Proteolytic enzymes such as nattokinase, serrapeptidase and lumbrokinase have shown promise in reducing folded proteins and inflammatory debris.
Lumbrokinase in particular has been found to be the most active proteolytic enzyme, functioning at 10+ times the enzymatic power of nattokinase and serrapeptidase.
As each of these enzymes acts on a variation of proteins, and with the folded protein and debris field presenting as diverse and extensive, a blend of multiple enzymes appears to be the most likely approach, at least until we know more.
Please be aware that until you are assessed it is not wise do do any of this on your own as these enzymes can dislodge biofilms and we need your drainage pathways working optimally.
Antioxidants
Again, a mix of antioxidants, just like a broad approach for enzymes, appears to produce the greatest support.
A few key antioxidants stand out as particularly targeted for the oxidative stress generated with LC. Liposomal glutathione has been shown to be particularly beneficial for supporting many LC symptoms. Its ability to cross the blood-brain barrier supports neural inflammation (seen corresponding with the brain fog and cognitive impact of LC) but also inflammation seen along the enteric nerve tissue and debris-caused capillary inflammation.

- [What you have to do]:
Resume the text on proteolytic enzymes and antioxidants for LC, starting right after its final sentence.

- [Material provided]:
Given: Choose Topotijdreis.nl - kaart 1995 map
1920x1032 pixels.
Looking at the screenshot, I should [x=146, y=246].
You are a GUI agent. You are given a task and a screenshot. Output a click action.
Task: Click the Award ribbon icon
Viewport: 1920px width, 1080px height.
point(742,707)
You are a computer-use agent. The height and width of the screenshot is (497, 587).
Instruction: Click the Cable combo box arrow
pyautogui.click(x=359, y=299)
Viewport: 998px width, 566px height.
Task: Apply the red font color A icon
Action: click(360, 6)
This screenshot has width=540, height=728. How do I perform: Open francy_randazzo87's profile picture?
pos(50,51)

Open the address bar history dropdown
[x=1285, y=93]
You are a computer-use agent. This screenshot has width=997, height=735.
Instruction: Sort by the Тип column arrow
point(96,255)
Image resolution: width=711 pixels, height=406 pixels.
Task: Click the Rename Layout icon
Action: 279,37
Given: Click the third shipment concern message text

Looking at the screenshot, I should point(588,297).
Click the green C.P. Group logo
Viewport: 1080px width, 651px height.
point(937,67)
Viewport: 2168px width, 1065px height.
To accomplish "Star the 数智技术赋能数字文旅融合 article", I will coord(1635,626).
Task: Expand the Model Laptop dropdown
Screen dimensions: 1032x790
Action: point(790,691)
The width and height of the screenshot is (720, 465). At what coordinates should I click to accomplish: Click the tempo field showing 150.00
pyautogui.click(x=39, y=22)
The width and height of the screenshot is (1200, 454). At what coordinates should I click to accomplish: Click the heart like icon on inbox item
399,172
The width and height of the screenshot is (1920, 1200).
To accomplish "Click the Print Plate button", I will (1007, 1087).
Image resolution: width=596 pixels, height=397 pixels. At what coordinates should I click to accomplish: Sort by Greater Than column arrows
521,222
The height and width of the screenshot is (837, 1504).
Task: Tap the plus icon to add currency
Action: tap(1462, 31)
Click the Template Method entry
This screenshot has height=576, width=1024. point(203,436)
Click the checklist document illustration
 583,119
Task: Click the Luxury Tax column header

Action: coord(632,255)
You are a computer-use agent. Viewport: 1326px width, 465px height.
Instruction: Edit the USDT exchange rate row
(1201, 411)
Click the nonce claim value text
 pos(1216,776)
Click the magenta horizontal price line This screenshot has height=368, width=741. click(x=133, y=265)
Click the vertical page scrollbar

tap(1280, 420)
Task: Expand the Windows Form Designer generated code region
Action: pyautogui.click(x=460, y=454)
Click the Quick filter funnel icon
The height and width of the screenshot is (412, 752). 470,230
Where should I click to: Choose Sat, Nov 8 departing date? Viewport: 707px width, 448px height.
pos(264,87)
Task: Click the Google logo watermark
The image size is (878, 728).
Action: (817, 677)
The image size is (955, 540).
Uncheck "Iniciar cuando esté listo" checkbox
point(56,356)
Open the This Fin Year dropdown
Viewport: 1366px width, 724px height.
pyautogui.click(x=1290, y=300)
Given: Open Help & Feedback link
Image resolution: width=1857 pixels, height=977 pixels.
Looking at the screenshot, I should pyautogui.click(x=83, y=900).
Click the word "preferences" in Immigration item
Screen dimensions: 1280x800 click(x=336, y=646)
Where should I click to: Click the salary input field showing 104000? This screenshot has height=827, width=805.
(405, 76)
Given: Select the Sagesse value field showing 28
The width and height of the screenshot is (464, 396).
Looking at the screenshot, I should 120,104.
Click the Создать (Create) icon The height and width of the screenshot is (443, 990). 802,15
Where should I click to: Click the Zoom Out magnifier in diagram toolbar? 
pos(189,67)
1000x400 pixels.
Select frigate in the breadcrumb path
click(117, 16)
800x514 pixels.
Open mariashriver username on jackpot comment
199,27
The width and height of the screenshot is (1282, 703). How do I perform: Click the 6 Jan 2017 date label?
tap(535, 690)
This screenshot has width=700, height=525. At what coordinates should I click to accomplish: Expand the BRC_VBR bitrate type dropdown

- [Answer space]:
Lutein, another key antioxidant, has an affinity for retinal, optic nerve, cardiometabolic and central nerve tissue support.
The combination of these two antioxidants, along with a blend of other antioxidants, appears to offer the strongest support for downgrading overall oxidative stress seen in LC.
Anti-inflammatories
Addressing inflammation and cytokine storms is another key aspect of LC management. Broad-spectrum approaches found in fish oils (EPA/DHA/SPMs) and liposomal vitamin C are trending as the most utilised options.
Curcumin, Boswellia and PEA have replaced NSAIDS and show promise in supporting the modulation of chronic inflammation associated with LC.
Nutritional deficiencies
Whether pre-existing or depleted from managing LC’s ongoing inflammatory response, nutritional deficiencies are common and may increase the risk of developing the condition or even prevent resolution.
B vitamins (particularly B6 and B12), molybdenum, protein, selenium, vitamin D, and zinc are among the most common deficiencies observed.
Addressing these deficiencies through targeted supplementation and/or dietary changes may support the body’s healing processes and improve your outcomes.
Innate immune system
Finally, it is important to address your innate immune response strength. COVID infections are in part a race to adaptive acquired immune response.
The first line of defence is the innate immune response, but COVID inhibits macrophages, among other mechanisms, to protect itself from the immune system.
If COVID exceeds the innate system before the acquired system kicks in, then illness and cellular damage occur.
It is a large component of the risk factors observed: nutritional deficiencies, diabetes, hypertension and advanced age are all areas where we commonly see reductions in innate immune system.
Supporting your known nutritional deficiencies, as well as lifestyle interventions that support healthy stress management, good sleep and optimal gut health may bolster the innate immune response.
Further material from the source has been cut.